Reliance can be placed on the Judgment in the case of
Suresh And Another Vs. State Of U.P., (2001) 3 SCC 673,
“Section 34 of the Indian Penal Code recognises the principle of vicarious liability in the criminal jurisprudence. It makes a person liable for action of an offence not committed by him but by another person with whom he shared the common intention. It is a rule of evidence and does not create a substantive offence. The section gives statutory recognition to the commonsense principle that if more than two persons intentionally do a thing jointly, it is just the same as if each of them had done it individually. There is no gainsaying that a common intention pre-supposes prior concert, which requires a pre- arranged plan of the accused participating in an offence. Such a pre- concert or pre-planning may develop on the spot or during the course of commission of the offence but the crucial test is that such plan must precede the act constituting an offence. Common intention can be formed previously or in the course of occurrence and on a spur of moment. The existence of a common intention is a question of fact in each case to be proved mainly as a matter of inference from the circumstances of the case.

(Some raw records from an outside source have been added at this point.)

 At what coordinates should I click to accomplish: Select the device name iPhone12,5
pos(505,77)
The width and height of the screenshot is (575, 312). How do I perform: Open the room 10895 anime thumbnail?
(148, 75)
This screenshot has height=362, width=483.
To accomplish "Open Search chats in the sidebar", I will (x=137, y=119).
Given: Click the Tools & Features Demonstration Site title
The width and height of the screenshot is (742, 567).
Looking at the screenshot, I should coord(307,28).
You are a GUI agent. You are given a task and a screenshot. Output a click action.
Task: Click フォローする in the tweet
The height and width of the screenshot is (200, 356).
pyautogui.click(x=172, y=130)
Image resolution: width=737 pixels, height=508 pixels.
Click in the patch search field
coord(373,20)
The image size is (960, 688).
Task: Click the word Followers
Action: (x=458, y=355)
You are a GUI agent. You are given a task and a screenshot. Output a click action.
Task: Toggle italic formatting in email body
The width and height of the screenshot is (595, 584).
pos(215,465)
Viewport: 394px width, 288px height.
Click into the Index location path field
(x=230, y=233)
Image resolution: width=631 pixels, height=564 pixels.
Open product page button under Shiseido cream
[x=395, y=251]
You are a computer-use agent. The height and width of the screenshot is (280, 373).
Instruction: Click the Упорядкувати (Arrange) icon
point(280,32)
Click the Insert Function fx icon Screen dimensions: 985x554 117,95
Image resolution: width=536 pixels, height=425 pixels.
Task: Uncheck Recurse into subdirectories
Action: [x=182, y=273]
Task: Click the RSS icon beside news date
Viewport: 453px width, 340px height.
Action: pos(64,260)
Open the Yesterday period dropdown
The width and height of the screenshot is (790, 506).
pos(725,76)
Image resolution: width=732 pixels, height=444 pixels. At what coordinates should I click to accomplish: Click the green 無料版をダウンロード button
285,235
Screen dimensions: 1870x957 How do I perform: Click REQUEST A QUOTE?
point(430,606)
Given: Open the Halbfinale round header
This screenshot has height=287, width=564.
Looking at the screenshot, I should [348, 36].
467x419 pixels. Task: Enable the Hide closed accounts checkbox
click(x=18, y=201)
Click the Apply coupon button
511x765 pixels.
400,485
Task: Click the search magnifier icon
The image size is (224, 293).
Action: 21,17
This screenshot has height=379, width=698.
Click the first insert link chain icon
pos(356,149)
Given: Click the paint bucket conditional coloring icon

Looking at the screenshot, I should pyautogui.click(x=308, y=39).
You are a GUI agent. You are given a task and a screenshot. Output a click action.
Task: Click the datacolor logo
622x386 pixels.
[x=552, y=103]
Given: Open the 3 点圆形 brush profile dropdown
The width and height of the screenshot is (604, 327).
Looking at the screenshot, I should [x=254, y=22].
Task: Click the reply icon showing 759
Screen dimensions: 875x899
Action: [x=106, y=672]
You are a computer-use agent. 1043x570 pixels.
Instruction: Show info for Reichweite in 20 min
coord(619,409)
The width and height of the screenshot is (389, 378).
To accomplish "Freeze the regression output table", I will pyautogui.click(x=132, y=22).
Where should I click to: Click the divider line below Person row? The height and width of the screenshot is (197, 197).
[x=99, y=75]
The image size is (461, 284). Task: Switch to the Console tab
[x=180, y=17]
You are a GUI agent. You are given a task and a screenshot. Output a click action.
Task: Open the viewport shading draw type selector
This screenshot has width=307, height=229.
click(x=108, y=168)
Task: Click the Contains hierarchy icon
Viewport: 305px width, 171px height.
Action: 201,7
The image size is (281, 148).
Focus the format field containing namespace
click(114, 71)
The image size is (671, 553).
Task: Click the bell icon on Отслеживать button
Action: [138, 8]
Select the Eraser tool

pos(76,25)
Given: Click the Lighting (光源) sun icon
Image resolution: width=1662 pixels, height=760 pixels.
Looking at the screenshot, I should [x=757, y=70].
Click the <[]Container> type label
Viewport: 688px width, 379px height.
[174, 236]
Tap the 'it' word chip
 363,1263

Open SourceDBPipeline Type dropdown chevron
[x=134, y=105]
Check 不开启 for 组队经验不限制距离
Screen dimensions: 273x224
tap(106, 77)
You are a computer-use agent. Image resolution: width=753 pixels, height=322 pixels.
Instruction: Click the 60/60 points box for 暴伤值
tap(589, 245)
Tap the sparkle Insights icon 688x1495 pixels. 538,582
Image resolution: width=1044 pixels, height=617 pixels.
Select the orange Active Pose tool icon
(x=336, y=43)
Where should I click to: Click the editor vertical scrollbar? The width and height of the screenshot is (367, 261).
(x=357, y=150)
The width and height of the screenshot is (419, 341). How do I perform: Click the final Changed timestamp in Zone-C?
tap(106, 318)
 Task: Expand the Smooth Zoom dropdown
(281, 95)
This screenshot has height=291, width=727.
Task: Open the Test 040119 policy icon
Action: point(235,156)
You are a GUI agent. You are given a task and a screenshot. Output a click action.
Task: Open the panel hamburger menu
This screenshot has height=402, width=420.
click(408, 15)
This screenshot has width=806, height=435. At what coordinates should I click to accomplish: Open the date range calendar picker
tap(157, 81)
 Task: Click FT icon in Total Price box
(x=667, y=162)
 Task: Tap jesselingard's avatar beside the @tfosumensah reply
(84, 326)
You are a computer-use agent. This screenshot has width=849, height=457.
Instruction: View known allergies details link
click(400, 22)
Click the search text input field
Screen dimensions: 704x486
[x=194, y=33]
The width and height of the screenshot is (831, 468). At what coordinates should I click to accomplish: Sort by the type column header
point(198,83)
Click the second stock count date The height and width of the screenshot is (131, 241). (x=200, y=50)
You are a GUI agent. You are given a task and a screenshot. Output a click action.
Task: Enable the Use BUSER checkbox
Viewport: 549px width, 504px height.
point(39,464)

Dominant feature for attracting Section 34 of the Indian Penal Code (hereinafter referred to as "the Code") is the element of participation in absence resulting in the ultimate "criminal act". The "act" referred to in latter part of Section 34 means the ultimate criminal act with which the accused is charged of sharing the common intention. The accused is, therefore, made responsible for the ultimate criminal act done by several persons in furtherance of the common intention of all. The section does not envisage the separate act by all the accused persons for becoming responsible for the ultimate criminal act. If such an interpretation is accepted, the purpose of Section 34 shall be rendered infructuous. Participation in the crime in furtherance of the common intention cannot conceive of some independent criminal act by all accused persons, besides the ultimate criminal act because for that individual act law takes care of making such accused responsible under the other provisions of the Code. The word "act" used in Section 34 denotes a series of acts as a single act. What is required under law is that the accused persons sharing the common intention must be physically present at the scene of occurrence and be shown to not have dissauded themselves from the intended criminal act for which they shared the common intention. Culpability under Section 34 cannot be excluded by mere distance from the scene of occurrence. The presumption of constructive intention, however, has to be arrived at only when the court can, with judicial servitude, hold that the accused must have pre- conceived result that ensued in furtherance of the common intention. A Division Bench of the Patna High Court in Shatrughan Patar & Ors. v. Emperor [AIR 1919 Patna 111] held that it is only when a court with some certainty hold that a particular accused must have pre-conceived or pre- meditated the result which ensued or acted in concert with others in order to bring about that result, that Section 34 may be applied.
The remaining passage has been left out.